Schedule 1 is used to list all reportable vehicles by category and vehicle identification number (VIN). Form 2290 is used to figure and pay any tax on heavy vehicles, or to claim exemptions from the tax when such vehicles are expected to be used on public highways 5,000 miles or less (7,500 miles or less for agricultural vehicles) during the tax period. Additional returns must also be filed if the taxable gross weight of a vehicle increases during the tax period.

The tax period begins on July 1 and ends the following June 30, and you must pay the full year’s tax on all vehicles that you have in use during the month of July. The tax can be paid in a single payment with your return, or in four equal installments. Returns must be filed by the last day of the month following the month of the vehicle’s first taxable use in the tax period, even if you are filing the return just to suspend the tax for any vehicle.

Yes, Canadian and Mexican registered vehicles that operate in the United States must also pay the tax! The tax rate is, however, reduced by 25% for any vehicles registered in Canada or Mexico.
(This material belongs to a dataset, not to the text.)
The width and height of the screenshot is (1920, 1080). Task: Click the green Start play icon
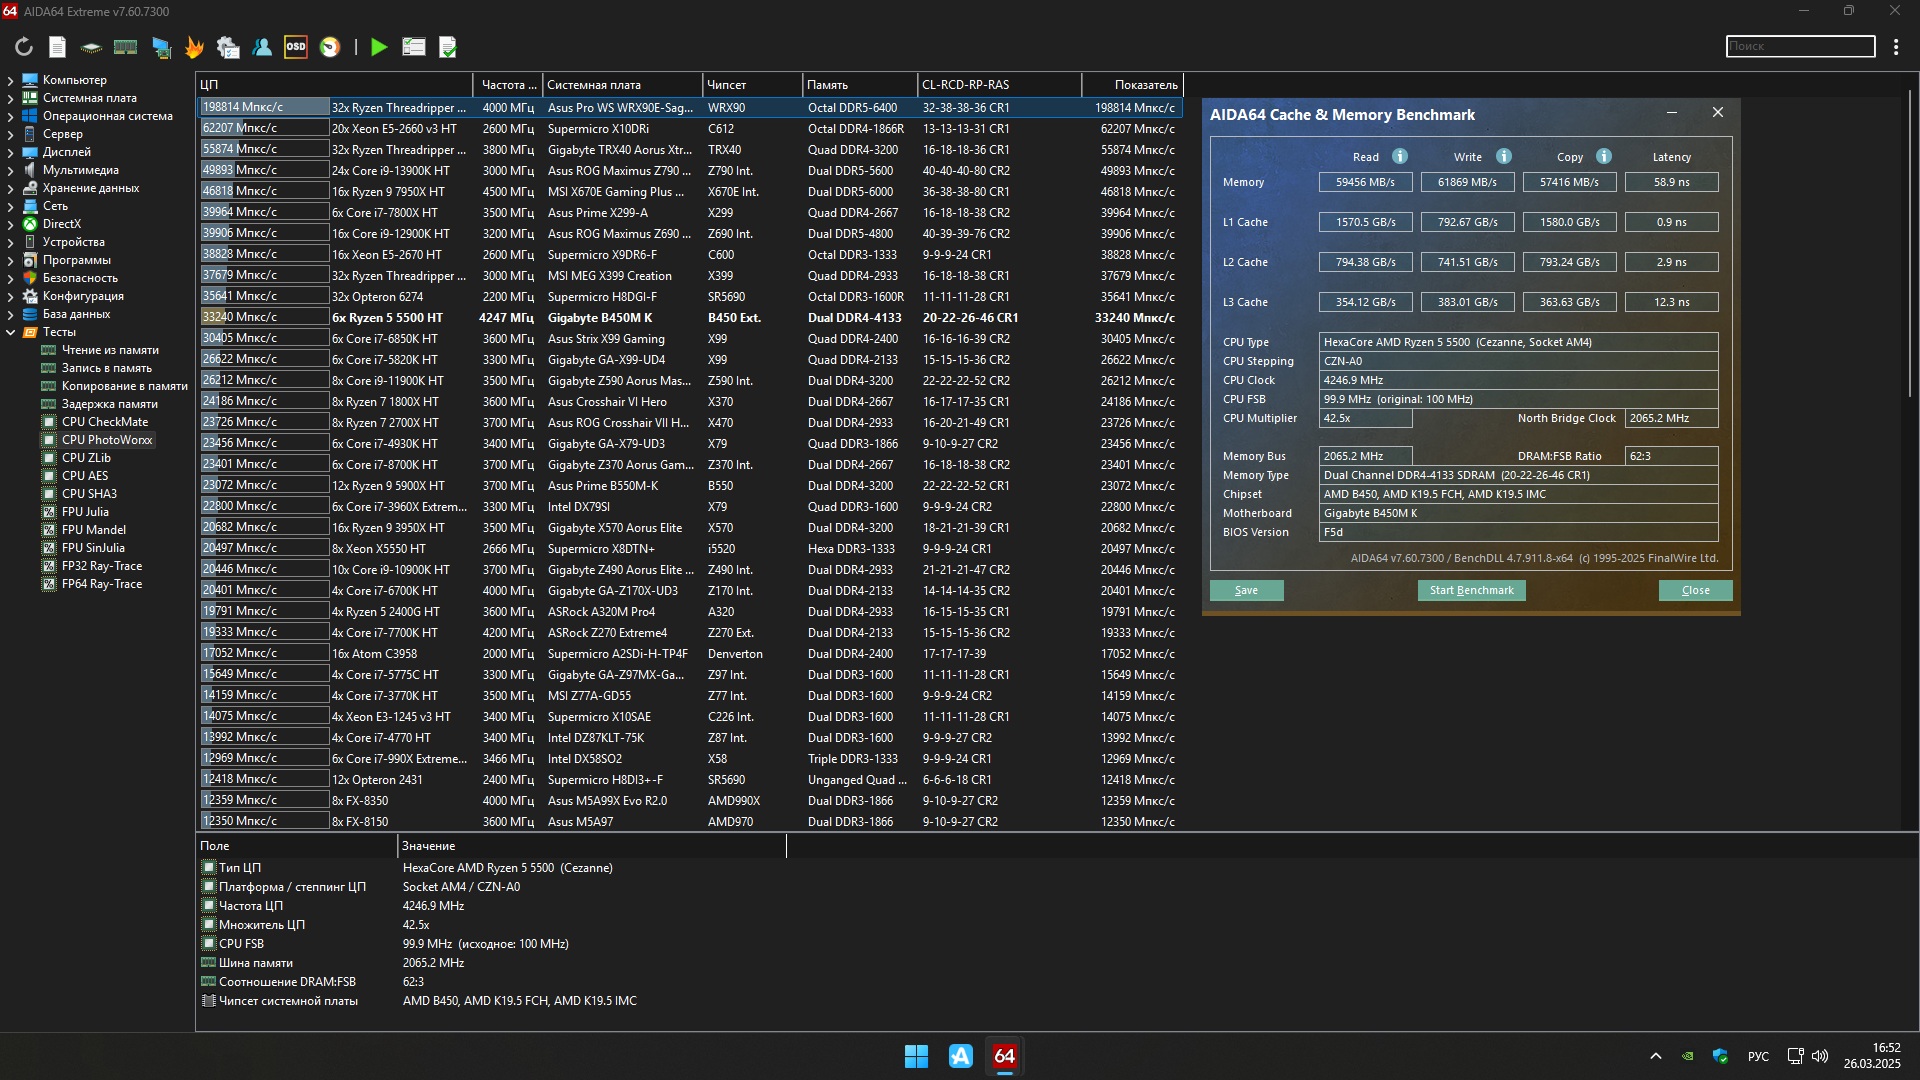[x=379, y=47]
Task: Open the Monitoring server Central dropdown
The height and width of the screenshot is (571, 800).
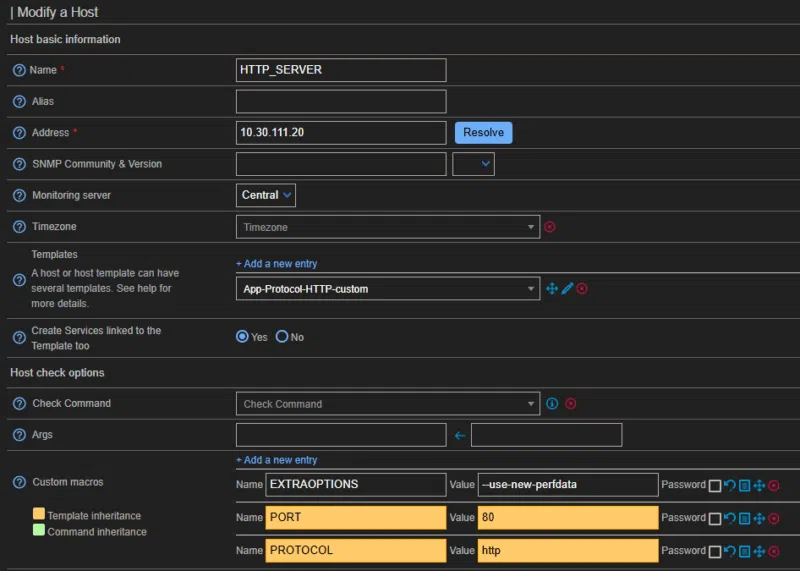Action: click(266, 195)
The reduced tax applies whether or not the vehicles are also required to be registered in the United States.

Records must be kept for all taxable highway vehicles registered in your name, and kept for at least three years after the date the tax is due or paid. You should also keep copies of all of the returns and schedules you have filed.

Full instructions attached to Form 2290 show who must file, where to file, exemptions from filing, how to pay the tax, record keeping requirements, determining the taxable gross weight and other general information. Forms are available at any local Internal Revenue Office or may be obtained from the IRS website located at www.irs.gov.

Remember, this tax must be paid or you will not be able to register your vehicle. Until next month, “Drive Safe - Drive Smart!”